James Allen é o Galvão Bueno da Grã-Bretanha, ele é o substituto do legendário Murray Walker. Após a aposentadoria do Schumacher, ele publicou um livro com a biografia do alemão (ele já publicou duas biografias dele e colaborou na autobiografia do Mansell), nesse último livro ele entrevistou Barrichello sobre o evento polêmico de 2002, e nessa semana ele comentou sobre as revelações.

Um dos momentos mais dramáticos na minha carreira na TV foi o final da corrida da Aústria em 2002 quando Rubens tendo dominado a classificação e a corrida, foi ordenado a trocar de posição com Schumacher na última volta. Eu estava com Mark Blundell e nós estávamos discutindo nos últimos momentos se a Ferrari iria trocar as posições. Ele disse que sim, eu disse que não. Mas eles podiam e fizeram e o público odiou – eles bateram os pés com tanta força que a estrutura da arquibancada tremeu, com a nossa cabine bem acima.


A FIA também odiou (e a farsa que se seguiu no pódio, onde Schuey ‘promoveu’ Barrichello para o degrau mais alto) tanto que eles multaram a Ferrari em $1 milhão.

Vocês devem estar sabendo que Rubens resolveu abrir a boca. Ele basicamente disse que a equipe estava muito zangada que ele tenha decidido trocar de posição bem na última volta e que ele foi ameaçado pelo rádio. Quando eu estava fazendo a pesquisa para a biografia do Schumacher no início de 2007, eu falei com Rubens e ele me disse que tinha certeza que Michael estava envolvido nisso, apesar dele ter negado naquele momento.

Rubens também disse: “Eu fiquei surpreso quando isso aconteceu porque Todt disse no ano anterior que isso nunca aconteceria se a luta fosse pelo primeiro lugar.”

Sabine Kehm, assistente do Schumacher, insistiu que Michael não ficou feliz sobre a troca de posições, mas resolveu fazê-lo por sua lealdade a Todt e Ross Brawn. Rubens também disse que havia uma estória para contar mas ele não contaria ainda porque ele tinha quase certeza que Brawn iria para Honda e ele não queira estragar suas chances.

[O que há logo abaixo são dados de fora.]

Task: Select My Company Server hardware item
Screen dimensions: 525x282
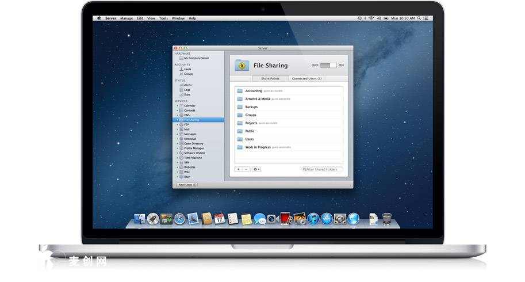Action: (x=196, y=58)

Talvez Rubens agora sinta que Brawn queira tirá-lo da equipe em favor de um piloto mais jovem, então ele não vê necessidade de continuar sendo leal.

É uma pena que Rubens se sinta tão frustrado e com raiva. Ele tem uma grande carreira, a mais longa na história da F1 e se este é o final, não é o modo de terminar sem uma despedida decente.

http://www.jamesallenonf1.com/

Agora é esperar pela outra ‘estória’ que seria uma bomba ou uma granada de mão que estourou antes da hora? Eu acho que Rubens deveria perceber que ele poderia muito bem engrandecer sua carreira ao relembrar os bons momentos que teve na F1 (como a vitória ‘devolvida’ Indy 2002 :) ; ops, brincadeira ) e não fazer de Aústria 2002 sua marca registrada.